Your goal
Swap "icon" for "button" in the part that opens with the line containing "700x600 pixels." and closes with the line containing "point(635,212)", then write out only those lines with everything else left as is.

Stored items:
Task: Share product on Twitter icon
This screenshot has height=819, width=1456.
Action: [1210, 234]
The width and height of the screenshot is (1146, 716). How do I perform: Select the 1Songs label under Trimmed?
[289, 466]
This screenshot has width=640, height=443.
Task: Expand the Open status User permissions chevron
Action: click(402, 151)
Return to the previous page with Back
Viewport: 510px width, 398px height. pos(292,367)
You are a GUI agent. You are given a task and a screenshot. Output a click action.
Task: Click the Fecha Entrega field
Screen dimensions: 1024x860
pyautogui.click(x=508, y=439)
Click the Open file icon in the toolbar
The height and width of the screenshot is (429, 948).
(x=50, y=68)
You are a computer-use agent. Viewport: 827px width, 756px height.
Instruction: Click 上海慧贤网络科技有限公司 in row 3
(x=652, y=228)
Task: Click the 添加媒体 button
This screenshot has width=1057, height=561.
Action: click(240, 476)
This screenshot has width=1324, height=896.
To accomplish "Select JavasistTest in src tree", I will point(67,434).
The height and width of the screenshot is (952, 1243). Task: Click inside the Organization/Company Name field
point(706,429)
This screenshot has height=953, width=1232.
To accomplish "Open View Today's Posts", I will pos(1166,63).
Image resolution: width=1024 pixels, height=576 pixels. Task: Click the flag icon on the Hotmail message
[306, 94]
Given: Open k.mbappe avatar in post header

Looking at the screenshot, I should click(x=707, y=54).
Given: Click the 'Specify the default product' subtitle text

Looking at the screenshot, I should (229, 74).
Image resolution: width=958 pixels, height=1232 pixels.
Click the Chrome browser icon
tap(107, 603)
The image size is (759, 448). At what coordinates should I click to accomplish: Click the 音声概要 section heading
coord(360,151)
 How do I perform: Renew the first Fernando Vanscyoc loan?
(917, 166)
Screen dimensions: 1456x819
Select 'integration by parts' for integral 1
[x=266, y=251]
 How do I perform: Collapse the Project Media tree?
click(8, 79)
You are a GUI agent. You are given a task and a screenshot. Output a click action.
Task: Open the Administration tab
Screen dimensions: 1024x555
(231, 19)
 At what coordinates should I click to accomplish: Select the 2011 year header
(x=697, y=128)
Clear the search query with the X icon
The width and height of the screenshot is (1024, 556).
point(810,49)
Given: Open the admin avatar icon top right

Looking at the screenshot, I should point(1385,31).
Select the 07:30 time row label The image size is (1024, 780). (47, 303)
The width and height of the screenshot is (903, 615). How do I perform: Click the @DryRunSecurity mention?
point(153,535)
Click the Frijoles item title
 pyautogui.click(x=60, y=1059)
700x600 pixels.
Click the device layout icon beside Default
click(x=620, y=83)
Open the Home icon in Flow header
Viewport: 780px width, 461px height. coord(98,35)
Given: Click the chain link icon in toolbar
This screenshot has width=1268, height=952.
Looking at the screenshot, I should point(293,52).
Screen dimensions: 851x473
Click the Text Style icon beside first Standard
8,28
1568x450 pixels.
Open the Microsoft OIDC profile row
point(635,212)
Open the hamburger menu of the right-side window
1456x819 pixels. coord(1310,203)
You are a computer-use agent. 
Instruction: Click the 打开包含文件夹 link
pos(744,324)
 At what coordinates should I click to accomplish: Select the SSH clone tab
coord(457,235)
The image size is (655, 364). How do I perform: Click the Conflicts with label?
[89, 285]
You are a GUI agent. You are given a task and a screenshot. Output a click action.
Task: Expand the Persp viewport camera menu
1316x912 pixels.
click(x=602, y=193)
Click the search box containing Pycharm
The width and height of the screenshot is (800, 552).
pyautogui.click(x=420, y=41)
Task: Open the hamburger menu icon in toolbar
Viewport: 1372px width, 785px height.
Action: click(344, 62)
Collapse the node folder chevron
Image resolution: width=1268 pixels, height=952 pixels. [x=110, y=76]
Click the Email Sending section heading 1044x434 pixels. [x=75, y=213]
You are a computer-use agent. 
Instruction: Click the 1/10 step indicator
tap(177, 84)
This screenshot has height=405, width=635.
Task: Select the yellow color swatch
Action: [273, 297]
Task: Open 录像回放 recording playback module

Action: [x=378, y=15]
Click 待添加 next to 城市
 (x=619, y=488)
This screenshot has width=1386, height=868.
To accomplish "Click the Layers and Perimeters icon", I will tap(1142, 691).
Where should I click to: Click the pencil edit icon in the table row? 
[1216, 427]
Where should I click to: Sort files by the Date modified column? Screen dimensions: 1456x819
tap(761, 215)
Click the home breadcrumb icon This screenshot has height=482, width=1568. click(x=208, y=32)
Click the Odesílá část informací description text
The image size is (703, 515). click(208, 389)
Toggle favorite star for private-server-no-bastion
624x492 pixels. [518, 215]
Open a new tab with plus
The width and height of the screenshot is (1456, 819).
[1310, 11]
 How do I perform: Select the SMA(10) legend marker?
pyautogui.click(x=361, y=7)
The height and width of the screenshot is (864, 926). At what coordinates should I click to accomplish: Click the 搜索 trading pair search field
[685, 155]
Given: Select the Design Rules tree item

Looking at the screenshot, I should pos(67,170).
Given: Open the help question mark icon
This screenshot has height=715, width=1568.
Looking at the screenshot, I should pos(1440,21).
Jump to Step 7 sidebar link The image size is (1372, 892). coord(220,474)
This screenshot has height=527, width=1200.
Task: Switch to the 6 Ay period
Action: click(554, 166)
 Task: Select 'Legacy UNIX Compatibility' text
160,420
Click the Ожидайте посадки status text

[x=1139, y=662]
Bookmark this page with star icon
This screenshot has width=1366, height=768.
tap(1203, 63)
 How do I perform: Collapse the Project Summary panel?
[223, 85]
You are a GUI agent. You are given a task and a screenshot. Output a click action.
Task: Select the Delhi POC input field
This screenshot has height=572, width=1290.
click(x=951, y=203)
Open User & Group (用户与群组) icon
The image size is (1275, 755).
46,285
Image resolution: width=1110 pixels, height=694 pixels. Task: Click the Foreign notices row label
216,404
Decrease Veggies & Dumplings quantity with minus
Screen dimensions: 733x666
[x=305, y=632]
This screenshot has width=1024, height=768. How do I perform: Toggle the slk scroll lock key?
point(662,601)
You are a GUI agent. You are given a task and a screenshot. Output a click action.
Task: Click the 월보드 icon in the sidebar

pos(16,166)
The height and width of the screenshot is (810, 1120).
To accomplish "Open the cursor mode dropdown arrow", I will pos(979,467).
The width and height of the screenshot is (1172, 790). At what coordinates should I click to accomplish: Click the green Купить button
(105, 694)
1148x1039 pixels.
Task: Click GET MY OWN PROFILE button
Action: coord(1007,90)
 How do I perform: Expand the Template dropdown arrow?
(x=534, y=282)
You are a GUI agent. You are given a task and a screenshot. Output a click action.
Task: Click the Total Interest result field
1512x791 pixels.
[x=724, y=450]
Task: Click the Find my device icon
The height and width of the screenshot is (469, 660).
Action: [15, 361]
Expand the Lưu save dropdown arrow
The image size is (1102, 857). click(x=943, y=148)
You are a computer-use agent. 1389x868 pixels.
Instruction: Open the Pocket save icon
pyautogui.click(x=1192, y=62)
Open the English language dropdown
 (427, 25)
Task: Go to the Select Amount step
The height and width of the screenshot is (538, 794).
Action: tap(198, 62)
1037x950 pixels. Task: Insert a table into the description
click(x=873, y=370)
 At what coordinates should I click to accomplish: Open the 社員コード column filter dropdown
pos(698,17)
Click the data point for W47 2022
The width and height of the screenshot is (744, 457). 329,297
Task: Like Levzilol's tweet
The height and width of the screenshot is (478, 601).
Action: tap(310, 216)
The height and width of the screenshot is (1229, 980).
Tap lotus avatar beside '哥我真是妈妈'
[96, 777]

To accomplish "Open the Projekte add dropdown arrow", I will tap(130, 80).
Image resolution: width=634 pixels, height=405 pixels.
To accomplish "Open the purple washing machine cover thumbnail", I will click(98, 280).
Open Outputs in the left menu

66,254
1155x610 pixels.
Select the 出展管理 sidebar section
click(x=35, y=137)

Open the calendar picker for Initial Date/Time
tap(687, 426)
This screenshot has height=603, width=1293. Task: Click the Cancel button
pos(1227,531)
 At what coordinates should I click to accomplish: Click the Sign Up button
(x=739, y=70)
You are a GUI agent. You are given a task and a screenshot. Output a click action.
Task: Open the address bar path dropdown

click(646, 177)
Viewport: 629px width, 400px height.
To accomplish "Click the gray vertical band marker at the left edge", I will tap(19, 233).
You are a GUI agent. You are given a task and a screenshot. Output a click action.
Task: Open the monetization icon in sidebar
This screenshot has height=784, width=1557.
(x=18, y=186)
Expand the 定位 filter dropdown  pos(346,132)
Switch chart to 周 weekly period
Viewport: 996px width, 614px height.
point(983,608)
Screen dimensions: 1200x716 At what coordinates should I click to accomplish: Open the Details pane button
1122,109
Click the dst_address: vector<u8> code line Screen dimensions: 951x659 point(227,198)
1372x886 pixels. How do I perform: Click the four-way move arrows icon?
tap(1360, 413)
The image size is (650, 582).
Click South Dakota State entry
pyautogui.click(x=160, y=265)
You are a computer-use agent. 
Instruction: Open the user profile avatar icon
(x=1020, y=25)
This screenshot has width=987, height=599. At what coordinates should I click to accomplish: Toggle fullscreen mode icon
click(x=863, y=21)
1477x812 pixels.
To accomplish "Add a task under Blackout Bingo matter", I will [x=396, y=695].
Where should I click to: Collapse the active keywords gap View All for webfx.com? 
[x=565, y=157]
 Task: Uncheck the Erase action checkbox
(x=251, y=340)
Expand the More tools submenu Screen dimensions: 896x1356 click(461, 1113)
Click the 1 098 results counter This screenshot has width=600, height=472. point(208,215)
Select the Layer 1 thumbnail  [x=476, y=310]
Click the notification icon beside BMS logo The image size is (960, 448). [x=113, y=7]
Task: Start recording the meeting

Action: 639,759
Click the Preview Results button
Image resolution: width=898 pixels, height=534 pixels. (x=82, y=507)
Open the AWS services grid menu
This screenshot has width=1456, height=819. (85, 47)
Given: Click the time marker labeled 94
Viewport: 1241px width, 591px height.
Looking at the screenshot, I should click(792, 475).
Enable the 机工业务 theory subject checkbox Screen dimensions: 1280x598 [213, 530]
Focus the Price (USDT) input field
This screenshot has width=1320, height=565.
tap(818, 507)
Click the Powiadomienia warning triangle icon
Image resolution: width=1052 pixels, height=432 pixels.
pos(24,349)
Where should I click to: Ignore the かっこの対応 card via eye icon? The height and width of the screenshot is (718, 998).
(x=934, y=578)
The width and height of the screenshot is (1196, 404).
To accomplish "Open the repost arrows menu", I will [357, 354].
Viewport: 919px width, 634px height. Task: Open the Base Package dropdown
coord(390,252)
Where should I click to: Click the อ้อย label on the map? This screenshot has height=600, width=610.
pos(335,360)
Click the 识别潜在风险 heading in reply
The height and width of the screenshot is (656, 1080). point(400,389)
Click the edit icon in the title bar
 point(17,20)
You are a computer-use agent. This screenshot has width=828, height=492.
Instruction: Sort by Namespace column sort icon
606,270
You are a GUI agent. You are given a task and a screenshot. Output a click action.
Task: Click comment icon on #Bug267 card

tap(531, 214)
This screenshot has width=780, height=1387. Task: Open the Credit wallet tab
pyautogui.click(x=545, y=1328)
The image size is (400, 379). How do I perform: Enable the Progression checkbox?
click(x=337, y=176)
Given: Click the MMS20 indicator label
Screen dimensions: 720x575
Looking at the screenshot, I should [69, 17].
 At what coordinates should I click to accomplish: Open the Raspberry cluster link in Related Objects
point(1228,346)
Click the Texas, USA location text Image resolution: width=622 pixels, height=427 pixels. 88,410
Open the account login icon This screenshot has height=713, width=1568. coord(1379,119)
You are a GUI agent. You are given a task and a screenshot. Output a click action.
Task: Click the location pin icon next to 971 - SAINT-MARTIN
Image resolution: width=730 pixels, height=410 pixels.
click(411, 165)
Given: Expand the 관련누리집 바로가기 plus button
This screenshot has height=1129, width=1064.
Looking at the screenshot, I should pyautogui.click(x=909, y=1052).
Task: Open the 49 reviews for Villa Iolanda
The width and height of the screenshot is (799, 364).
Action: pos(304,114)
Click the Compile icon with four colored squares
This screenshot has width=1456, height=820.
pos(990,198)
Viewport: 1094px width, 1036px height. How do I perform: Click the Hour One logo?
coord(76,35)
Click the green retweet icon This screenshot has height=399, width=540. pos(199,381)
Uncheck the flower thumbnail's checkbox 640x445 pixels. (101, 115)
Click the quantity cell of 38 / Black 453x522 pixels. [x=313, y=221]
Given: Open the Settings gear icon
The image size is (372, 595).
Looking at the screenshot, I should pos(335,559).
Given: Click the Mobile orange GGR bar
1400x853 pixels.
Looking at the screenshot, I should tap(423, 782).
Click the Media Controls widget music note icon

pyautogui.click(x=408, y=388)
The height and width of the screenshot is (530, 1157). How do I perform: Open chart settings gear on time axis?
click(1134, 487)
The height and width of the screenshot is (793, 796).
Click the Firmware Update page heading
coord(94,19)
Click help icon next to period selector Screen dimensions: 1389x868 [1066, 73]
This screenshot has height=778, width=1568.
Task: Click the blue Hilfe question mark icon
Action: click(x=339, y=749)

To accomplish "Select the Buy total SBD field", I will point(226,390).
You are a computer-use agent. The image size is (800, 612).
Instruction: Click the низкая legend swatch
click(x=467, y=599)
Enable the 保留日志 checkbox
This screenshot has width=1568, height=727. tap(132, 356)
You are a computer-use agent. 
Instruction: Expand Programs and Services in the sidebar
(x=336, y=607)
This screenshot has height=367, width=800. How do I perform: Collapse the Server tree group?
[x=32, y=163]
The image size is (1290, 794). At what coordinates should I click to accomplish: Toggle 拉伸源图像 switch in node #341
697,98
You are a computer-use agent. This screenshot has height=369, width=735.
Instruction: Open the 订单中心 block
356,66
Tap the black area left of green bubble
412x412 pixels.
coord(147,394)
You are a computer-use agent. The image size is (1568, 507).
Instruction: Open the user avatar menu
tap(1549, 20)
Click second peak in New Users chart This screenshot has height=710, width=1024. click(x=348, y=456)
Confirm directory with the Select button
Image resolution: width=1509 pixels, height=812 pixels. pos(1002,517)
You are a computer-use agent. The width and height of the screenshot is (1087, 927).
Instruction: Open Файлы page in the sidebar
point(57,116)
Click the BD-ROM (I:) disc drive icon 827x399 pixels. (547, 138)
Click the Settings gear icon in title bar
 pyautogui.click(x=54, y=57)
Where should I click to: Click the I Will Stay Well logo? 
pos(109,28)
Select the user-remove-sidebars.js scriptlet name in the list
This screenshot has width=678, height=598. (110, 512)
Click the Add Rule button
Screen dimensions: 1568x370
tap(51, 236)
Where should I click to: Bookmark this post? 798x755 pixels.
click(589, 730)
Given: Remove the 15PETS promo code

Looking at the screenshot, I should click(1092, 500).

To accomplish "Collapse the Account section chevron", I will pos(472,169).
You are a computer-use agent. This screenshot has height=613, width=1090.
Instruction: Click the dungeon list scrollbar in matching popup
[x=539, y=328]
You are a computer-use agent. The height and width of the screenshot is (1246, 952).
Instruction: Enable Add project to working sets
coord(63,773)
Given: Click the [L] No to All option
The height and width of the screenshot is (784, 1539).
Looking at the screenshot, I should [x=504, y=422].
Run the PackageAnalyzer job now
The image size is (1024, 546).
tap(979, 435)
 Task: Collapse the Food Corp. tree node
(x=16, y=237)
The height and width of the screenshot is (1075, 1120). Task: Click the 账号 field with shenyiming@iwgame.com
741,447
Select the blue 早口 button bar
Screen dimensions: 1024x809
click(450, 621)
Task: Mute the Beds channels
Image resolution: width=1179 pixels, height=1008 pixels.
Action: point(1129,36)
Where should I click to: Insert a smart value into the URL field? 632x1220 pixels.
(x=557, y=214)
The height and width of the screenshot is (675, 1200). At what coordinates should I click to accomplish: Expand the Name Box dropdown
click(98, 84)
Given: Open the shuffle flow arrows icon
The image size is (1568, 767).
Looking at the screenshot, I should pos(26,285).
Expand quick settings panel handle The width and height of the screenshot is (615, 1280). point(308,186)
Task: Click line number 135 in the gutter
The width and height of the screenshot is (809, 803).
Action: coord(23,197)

Task answer
700x600 pixels.
Click the device layout button beside Default
click(x=620, y=83)
Open the Home button in Flow header
Viewport: 780px width, 461px height. coord(98,35)
Given: Click the chain link button in toolbar
This screenshot has width=1268, height=952.
Looking at the screenshot, I should point(293,52).
Screen dimensions: 851x473
Click the Text Style button beside first Standard
8,28
1568x450 pixels.
Open the Microsoft OIDC profile row
point(635,212)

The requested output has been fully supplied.